September 9th, 2020

PCS: A Productive Computational Science Platform

Dave Ojika, Ann Gordon-Ross, Herman Lam, Shinjae Yoo, Younggang Cui

Other Notes

Published at the International Conference on High Performance Computing & Simulation (HPCS), Dublin, Ireland, September 2019.

Abstract

As modern supercomputers continue to be increasingly heterogeneous with diverse computational accelerators (graphics processing units (GPUs), fieldprogrammable gate arrays (FPGAs), application specific integrated circuits (ASICs), etc.), software becomes a critical design aspect. Exploiting this new computational power requires increased software design time and effort to make valuable scientific discovery in the face of the complicated programming environments introduced by these accelerators.

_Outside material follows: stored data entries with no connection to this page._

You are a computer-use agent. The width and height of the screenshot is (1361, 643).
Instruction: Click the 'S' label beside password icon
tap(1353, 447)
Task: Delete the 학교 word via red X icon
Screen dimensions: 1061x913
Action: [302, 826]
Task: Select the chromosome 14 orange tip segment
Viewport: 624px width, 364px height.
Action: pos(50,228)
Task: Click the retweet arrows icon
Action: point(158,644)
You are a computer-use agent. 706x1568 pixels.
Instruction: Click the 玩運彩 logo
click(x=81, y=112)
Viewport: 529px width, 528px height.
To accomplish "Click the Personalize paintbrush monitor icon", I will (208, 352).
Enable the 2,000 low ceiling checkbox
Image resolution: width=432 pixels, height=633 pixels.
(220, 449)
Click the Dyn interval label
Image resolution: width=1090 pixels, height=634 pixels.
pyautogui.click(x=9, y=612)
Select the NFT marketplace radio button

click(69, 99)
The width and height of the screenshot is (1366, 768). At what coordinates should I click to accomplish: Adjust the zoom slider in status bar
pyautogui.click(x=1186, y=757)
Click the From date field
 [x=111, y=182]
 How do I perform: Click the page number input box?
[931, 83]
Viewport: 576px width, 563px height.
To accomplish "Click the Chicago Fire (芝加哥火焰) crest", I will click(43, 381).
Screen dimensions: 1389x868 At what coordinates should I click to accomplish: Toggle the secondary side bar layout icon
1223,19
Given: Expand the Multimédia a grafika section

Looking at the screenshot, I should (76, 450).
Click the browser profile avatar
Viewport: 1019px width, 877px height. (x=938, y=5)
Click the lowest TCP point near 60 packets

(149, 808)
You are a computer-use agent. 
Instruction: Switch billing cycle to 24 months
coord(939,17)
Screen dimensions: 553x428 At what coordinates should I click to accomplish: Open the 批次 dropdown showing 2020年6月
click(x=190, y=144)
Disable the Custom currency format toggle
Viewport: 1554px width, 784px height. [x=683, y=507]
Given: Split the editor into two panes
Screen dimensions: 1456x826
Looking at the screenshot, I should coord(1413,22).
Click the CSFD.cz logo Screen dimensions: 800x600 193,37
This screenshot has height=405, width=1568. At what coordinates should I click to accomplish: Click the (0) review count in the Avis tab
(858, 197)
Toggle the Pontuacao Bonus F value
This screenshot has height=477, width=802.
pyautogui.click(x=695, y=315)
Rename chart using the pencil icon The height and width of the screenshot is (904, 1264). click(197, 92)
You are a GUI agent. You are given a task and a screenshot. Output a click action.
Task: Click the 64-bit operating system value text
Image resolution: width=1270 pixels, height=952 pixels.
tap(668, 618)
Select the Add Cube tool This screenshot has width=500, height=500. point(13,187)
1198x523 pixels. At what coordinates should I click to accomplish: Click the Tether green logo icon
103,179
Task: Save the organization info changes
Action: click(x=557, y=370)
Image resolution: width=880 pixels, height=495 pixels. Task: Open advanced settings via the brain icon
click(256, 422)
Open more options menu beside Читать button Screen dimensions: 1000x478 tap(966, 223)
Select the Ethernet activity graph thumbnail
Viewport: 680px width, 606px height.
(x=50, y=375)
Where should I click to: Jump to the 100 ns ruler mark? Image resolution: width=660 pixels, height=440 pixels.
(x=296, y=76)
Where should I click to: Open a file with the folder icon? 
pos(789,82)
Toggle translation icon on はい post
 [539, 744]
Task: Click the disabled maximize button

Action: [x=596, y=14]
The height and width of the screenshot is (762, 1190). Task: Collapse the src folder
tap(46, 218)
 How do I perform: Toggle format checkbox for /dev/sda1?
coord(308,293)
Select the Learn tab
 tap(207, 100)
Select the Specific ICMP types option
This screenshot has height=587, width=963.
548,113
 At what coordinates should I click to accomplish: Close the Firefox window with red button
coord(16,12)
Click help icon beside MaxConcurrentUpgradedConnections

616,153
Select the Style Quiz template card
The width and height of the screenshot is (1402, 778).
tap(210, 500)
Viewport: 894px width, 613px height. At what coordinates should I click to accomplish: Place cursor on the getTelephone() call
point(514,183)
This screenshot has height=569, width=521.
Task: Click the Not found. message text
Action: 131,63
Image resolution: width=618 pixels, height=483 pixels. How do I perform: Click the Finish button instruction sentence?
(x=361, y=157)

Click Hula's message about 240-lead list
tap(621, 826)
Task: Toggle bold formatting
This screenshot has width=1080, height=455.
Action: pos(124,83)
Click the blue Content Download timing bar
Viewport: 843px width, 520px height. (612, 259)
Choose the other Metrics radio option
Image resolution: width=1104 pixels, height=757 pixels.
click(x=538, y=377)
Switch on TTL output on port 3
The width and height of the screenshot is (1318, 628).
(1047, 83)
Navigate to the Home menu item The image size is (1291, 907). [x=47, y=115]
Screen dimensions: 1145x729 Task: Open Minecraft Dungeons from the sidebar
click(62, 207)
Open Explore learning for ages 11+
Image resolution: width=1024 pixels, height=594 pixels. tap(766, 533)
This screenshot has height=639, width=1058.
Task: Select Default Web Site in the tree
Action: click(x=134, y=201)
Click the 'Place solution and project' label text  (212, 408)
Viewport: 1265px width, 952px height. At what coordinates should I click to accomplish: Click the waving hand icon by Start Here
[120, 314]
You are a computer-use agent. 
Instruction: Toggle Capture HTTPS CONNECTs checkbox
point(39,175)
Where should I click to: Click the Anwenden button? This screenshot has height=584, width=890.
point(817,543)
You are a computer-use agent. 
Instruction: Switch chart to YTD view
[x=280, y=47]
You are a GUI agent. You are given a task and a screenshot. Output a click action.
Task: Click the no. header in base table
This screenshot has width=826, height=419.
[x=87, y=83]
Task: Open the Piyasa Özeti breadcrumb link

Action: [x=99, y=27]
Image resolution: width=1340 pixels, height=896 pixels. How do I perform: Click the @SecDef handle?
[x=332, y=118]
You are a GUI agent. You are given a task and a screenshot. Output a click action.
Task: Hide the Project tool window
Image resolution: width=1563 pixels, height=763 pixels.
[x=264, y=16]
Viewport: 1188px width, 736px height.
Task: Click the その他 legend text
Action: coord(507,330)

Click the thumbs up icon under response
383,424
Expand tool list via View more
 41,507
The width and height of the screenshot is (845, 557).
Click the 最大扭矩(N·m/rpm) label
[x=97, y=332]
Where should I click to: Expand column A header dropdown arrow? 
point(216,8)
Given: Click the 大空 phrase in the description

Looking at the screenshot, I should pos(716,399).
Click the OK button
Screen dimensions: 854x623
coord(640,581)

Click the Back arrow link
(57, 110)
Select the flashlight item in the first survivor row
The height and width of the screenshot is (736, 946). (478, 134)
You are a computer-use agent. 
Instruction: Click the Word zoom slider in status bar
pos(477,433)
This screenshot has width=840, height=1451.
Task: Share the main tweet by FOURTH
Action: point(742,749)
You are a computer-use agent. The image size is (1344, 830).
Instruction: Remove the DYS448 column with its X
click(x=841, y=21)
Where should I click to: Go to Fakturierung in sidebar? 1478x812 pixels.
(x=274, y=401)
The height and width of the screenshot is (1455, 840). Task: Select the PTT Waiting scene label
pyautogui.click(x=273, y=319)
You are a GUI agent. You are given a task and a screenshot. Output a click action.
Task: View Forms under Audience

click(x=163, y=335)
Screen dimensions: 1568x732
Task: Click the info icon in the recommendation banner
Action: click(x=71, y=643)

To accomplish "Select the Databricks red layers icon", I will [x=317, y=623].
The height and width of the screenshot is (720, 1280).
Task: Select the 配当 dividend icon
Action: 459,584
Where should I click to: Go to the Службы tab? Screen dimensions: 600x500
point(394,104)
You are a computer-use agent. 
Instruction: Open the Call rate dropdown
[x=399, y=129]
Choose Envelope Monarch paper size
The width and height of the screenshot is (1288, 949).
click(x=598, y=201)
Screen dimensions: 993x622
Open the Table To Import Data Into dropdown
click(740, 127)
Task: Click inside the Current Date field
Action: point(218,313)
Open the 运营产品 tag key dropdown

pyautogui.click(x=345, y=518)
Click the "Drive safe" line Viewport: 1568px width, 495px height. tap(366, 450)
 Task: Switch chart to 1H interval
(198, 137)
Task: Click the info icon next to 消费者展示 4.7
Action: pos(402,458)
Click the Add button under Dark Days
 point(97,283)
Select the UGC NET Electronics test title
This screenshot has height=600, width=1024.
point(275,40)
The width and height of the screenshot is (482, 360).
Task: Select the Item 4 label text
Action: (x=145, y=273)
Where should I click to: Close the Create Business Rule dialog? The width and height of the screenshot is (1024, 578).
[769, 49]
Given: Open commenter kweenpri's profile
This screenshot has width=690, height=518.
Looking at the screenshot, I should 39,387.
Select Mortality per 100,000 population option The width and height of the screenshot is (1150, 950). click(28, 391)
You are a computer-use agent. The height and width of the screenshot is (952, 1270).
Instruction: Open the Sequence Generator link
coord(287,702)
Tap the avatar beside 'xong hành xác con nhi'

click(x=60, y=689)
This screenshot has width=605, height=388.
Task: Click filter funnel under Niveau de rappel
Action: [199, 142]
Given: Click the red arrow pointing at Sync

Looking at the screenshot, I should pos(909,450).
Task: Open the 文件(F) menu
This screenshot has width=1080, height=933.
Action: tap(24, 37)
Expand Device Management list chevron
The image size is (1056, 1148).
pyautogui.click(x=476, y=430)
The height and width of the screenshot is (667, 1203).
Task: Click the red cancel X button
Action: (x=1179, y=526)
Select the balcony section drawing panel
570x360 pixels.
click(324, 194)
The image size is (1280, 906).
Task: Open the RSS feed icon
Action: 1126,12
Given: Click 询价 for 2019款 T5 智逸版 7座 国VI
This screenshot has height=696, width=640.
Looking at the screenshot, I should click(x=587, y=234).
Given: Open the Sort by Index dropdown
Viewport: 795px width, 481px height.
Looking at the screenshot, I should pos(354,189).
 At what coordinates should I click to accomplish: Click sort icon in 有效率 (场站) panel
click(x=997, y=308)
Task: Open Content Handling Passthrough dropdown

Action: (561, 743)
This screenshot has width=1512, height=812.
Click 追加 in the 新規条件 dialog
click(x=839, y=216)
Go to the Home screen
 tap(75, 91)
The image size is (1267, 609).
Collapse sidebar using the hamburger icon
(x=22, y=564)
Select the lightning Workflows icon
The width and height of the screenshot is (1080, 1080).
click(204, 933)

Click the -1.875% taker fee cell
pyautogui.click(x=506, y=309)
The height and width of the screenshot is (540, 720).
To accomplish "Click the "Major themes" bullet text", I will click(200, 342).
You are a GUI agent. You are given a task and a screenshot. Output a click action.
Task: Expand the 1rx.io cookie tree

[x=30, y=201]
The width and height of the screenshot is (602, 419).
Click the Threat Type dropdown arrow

To address these challenges, we propose unifying multiple programming models into a single programming environment to facilitate large-scale, accelerator-aware, heterogeneous computing for next-generation scientific applications. This paper presents PCS, a productive computational science platform for cluster-scale heterogeneous computing. Focusing FPGAs, we describe the key concepts of the PCS platform and differentiate PCS from the current state-of-the-art, propose a new multi-FPGA architecture for graph-centric workloads (e.g., deep learning, etc.) with discussions on ongoing work.